Larry Mize on the shot
"I don't know who came up with 140 feet. Greg [Norman] could have. I have not been back to that spot since I chipped it in and ran around. It kept the memory pure, so when I see that shot over again, that's the last time I was in that spot. A golf publication wanted me to go back and try the shot again but I declined. I know Bob Tway went back and hit his shot again [which also beat Norman, at the 1986 PGA at Inverness], and they wanted me to go back and do the same thing. I used a sand wedge, not a lot of spin. I decided to play a bump and run since the greens were so firm. Once it hit on the grass short of the green it kind of took the spin off, so once it got on the green it rolled like a putt. I remember thinking I wanted to be very aggressive and try to get it up there close to the hole. I remember it being very clear [that sand wedge was the right club], and that was one of the real positives about the situation. Because of the firmness of the greens, there was no other option, there was no indecisiveness. I remember being frozen there watching it, and thinking it looked pretty good."
On the roar:
"There was a big roar. I probably didn't notice it as much because I was running around, shaking my fist and screaming. Total jubilation. He [Norman] had about a 50-60 footer, a fairly lengthy putt to tie me. You never know, so I had to be ready to go to the next hole, 12, which I had birdied [earlier that day.]"
On the ball:
"I believe the ball is in a box in my closet, inside the glove I wore that day. Putting it on the mantle just isn't me. I've got the whole outfit, the shoes, the shirt and the pants, and the glove and ball, and they're in that box. I don't know if it [the box] is marked."
On the odds of holing the shot:
[Norman wrote in his book, The Way of the Shark, that the odds of Mize holing the shot were 10,000 to 1]. "I would say he's pretty close. You're not expecting someone to chip in from that length, especially on those greens at Augusta."

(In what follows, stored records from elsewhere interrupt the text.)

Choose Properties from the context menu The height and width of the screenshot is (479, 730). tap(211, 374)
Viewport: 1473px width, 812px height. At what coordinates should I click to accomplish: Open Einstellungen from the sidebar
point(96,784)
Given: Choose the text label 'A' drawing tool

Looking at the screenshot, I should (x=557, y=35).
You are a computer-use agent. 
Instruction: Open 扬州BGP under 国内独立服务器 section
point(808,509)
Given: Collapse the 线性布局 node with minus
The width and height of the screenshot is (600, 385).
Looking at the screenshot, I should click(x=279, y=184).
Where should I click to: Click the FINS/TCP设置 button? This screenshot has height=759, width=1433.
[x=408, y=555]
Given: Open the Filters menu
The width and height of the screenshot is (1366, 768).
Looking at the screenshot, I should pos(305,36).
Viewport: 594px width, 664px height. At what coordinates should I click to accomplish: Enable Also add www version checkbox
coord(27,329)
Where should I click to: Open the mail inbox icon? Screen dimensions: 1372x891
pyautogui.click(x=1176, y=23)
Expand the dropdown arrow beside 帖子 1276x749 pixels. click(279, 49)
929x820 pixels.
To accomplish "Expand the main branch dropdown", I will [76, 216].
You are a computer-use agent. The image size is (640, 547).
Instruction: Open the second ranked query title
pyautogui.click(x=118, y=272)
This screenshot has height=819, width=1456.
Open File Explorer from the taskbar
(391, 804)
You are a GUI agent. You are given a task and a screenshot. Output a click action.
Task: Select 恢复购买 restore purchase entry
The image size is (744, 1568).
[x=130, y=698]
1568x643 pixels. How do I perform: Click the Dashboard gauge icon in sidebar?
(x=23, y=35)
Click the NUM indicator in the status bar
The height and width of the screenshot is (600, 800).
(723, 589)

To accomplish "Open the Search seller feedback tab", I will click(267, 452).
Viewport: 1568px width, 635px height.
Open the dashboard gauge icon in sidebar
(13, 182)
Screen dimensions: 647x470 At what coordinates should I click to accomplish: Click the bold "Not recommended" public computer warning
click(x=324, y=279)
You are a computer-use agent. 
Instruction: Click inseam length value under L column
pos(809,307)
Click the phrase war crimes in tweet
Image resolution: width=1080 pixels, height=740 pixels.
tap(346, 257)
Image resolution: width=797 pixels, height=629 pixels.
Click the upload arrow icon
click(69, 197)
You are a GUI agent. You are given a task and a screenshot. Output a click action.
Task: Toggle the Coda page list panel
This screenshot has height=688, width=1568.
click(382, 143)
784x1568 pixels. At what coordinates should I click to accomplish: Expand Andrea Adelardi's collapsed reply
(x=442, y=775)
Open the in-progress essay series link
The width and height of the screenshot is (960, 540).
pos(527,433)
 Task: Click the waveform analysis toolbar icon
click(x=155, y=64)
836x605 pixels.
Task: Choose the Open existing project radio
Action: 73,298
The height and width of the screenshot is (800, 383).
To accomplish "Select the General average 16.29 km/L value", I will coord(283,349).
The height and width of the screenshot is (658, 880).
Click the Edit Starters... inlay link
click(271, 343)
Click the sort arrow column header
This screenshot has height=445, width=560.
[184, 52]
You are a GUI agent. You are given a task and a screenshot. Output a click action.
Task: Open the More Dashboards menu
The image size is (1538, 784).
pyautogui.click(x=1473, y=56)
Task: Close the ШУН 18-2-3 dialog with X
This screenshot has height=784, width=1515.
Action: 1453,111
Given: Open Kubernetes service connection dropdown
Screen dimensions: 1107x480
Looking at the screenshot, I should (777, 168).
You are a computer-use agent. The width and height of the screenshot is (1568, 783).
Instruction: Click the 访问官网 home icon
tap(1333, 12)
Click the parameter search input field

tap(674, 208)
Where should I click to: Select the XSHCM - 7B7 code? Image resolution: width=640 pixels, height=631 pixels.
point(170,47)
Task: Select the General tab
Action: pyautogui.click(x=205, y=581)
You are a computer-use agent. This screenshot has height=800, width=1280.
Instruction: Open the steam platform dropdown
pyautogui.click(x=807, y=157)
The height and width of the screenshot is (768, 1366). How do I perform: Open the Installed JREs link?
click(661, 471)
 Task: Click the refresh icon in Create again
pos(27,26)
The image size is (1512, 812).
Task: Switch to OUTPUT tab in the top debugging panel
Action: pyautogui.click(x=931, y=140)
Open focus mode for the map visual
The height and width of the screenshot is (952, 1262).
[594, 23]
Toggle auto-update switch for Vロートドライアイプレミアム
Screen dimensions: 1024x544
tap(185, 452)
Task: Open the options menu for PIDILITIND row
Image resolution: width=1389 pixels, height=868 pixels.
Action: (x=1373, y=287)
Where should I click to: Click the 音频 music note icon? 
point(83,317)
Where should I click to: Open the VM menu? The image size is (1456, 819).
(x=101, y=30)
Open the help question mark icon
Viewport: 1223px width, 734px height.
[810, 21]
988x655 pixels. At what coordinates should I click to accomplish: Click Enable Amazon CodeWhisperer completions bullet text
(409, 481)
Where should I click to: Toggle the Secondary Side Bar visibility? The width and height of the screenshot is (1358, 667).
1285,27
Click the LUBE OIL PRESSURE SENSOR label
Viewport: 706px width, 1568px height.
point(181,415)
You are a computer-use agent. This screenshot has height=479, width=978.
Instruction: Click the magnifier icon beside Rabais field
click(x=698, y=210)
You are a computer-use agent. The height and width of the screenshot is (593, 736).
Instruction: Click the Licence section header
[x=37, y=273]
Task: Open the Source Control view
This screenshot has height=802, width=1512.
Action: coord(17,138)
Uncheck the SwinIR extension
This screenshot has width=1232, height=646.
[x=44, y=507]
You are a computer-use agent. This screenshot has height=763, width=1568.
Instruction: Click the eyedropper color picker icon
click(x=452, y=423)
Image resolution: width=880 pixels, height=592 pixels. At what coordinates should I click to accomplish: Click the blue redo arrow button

On his relationship with Norman:
"We're fine. I think people thought there was a problem between us, but when you're out there playing you're trying to beat the guy whether he's an acquaintance or not. We talked at Hilton Head the week after. I had been in one sudden death before, Greg and I, '86 at Kemper. He beat me on the 6th extra hole. That was probably a positive for me in '87."